J'ai eu le plaisir de participer aux deux Revues Thésaurus publiées par le camarade Claude Picard. Dans le premier numéro, j'ai écrit un long article sur Cérémonies, dans le second, c'est de ma carrière musicale dont il était question. Bien sûr, vous pouvez vous les procurer ici-même. Le temps a un peu passé depuis ces publications et il est temps de partager ces monuments journalistiques avec mes lecteurs adorés !

 

Avec le recul, parler de Cérémonies, c’est entreprendre un voyage introspectif et faire un retour sur mes années de formation puisque, d’une certaine façon, j’ai participé à cette aventure musicale. Bien sûr, vous vous demandez, « What’s the fuck… C’est quoi Cérémonies ? » S’ils avaient une « entrée » dans Wikipedia ça pourrait donner quelque chose comme « Cérémonies est un groupe rock français et new-wave qui a été en activité de 1983 à disons… 1989. » Je ne suis plus très sûr et Franck War (le chanteur du groupe) que j’ai interviewé pour écrire cet article non plus. D’ailleurs, je le remercie d’avoir partagé ses souvenirs et ravivé les miens.

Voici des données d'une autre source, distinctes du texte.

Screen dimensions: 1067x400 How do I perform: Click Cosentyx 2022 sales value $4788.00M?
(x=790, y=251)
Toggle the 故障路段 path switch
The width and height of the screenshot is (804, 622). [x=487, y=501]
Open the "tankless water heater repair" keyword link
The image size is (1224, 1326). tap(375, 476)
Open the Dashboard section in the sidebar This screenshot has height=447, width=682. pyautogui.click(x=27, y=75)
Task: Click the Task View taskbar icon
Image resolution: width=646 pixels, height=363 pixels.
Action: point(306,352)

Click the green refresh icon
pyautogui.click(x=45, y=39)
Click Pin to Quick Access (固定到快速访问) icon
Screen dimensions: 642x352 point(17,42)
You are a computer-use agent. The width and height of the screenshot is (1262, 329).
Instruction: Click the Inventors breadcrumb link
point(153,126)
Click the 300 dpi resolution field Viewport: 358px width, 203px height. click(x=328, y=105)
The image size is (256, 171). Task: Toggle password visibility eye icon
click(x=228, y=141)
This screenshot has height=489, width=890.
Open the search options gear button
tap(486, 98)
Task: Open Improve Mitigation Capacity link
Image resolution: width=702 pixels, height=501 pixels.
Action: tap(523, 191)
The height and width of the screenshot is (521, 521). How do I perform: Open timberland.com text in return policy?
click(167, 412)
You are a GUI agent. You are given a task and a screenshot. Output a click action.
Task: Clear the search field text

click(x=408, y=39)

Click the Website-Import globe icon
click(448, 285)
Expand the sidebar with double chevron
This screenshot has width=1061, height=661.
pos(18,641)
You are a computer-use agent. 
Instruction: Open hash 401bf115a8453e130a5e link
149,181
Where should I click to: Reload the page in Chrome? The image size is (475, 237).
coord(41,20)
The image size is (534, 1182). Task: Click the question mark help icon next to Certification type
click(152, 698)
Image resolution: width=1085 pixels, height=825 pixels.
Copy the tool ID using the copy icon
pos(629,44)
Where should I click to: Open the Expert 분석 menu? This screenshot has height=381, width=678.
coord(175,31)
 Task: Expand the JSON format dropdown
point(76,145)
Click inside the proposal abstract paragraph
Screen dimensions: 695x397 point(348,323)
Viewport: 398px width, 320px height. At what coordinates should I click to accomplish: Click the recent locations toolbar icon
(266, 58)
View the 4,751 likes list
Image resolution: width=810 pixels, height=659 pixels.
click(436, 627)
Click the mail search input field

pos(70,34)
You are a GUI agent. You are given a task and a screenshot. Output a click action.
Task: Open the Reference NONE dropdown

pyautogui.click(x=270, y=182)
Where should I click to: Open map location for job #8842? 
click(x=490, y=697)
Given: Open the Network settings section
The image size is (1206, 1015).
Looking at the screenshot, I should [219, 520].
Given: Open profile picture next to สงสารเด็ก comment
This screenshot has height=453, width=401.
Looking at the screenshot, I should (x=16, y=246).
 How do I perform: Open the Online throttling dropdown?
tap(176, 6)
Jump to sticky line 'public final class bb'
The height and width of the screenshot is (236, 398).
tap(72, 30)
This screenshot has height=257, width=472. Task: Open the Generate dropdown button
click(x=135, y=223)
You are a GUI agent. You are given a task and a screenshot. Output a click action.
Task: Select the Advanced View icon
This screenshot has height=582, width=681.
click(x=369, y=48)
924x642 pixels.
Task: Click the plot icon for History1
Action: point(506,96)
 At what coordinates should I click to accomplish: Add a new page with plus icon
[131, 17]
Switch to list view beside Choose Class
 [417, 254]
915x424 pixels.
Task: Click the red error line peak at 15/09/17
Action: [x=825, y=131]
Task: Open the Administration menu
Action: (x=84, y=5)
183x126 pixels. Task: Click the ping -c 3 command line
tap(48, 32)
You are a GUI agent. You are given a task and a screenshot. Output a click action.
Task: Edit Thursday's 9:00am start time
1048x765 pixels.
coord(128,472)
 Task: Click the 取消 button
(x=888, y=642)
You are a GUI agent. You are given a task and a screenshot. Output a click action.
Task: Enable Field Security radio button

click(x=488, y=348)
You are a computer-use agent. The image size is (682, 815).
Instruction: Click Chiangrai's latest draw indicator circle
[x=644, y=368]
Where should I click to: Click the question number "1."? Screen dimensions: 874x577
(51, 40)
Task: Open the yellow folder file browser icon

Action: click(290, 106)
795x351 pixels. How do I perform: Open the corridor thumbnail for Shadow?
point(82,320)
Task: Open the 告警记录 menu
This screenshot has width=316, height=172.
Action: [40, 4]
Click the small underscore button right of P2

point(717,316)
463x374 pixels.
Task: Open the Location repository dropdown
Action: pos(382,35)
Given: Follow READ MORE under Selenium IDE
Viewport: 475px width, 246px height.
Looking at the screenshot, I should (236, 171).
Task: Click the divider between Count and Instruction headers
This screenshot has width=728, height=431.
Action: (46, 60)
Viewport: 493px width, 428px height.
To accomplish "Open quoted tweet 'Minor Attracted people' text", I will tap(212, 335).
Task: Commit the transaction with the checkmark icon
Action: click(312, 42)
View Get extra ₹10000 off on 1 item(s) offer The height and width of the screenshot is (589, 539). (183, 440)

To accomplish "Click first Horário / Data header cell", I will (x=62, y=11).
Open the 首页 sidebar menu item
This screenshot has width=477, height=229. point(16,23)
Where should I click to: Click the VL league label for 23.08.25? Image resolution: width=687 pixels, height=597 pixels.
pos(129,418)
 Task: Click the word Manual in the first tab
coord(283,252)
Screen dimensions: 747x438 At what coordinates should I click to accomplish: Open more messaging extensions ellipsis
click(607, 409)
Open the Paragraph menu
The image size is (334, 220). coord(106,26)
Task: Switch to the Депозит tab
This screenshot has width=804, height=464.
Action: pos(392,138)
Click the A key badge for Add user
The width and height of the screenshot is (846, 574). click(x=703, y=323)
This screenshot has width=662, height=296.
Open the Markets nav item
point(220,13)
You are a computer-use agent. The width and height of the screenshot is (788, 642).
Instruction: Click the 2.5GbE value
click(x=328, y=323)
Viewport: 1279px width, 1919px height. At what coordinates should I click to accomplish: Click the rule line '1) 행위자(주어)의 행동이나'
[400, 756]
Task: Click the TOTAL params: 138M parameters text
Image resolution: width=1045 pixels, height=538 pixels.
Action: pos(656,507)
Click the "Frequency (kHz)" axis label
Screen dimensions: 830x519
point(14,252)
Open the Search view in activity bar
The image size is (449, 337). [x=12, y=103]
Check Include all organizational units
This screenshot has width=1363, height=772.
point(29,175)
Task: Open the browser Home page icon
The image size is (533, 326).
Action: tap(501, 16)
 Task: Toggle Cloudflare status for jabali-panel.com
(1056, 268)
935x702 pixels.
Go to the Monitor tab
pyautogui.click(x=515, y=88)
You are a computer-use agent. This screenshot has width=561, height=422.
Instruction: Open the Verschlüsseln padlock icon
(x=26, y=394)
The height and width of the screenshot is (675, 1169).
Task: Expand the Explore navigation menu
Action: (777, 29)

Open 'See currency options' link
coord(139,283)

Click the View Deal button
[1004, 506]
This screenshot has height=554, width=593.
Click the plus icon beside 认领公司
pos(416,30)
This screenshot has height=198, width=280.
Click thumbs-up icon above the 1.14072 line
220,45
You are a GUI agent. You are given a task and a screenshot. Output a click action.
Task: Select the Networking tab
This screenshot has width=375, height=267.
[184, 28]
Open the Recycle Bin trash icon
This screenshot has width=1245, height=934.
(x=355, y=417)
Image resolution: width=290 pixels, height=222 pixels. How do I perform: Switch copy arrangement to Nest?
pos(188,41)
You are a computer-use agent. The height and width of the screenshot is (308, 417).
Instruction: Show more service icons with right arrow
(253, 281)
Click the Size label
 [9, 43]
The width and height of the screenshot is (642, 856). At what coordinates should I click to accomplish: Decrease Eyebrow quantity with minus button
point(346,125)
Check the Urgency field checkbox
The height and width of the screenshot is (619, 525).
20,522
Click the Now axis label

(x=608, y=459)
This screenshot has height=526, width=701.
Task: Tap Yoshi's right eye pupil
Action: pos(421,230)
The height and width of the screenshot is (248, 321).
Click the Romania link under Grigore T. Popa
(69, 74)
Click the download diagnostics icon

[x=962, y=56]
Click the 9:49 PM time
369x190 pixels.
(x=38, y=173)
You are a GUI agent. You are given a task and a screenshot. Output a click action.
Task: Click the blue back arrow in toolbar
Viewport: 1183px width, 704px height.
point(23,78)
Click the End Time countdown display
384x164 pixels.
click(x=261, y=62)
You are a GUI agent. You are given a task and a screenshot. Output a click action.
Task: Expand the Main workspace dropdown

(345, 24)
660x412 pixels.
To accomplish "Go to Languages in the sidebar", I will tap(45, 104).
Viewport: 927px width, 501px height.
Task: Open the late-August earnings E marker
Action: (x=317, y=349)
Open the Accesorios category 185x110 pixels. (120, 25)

Ces années ont mis la touche finale à mon éducation musicale à une époque où Joy Division n’était pas encore une marque distribuée par H&M. Juste un précieux secret partagé par quelques aficionados. Si vous connaissez le groupe de Ian Curtis, vous avez sans doute fait le rapprochement avec une de leurs plus belles chansons (selon Franck War). C’est également le chemin des studios de répétition que m’a ouvert Cérémonies. Avec eux ou plutôt grâce à eux, j’ai pu exprimer cette irrésistible envie de « gratter sur une guitare électrique » sans vraiment savoir jouer.  Mon avenir et « ma carrière professionnelle » ont également été liés à certains membres du groupe puisqu’ensemble nous avons « entrepris » et créé deux studios de design graphique. De Joy Division à Peter Saville, il n’y avait qu’un pas que nous avons franchi sans sourciller. Avec l’arrivée de la micro-informatique (et de la PAO), nous avons appliqué le « Do It Yourself » chers aux punks à un métier qui n’avait quasiment pas évolué depuis la fin des années 60. Ensemble, nous avons créé Bleu Petrol (en hommage aux Bleus de Matisse et à That Petrol Emotion) puis Public’Image Factory avec PIL et…. Factory Records comme ultimes références. En mode autogestion, bien sûr. J’ai donc eu la chance de rencontrer ce groupe et son entourage proche qui se moquaient de ma provenance sociale. Pourtant issu de la petite bourgeoisie intellectuelle, ces purs produits de la Banlieue Est m’ont ouvert les bras (sans trop poser de questions). Et même si mon prénom composé pouvait paraître suspect, J’étais là, avec eux, point. 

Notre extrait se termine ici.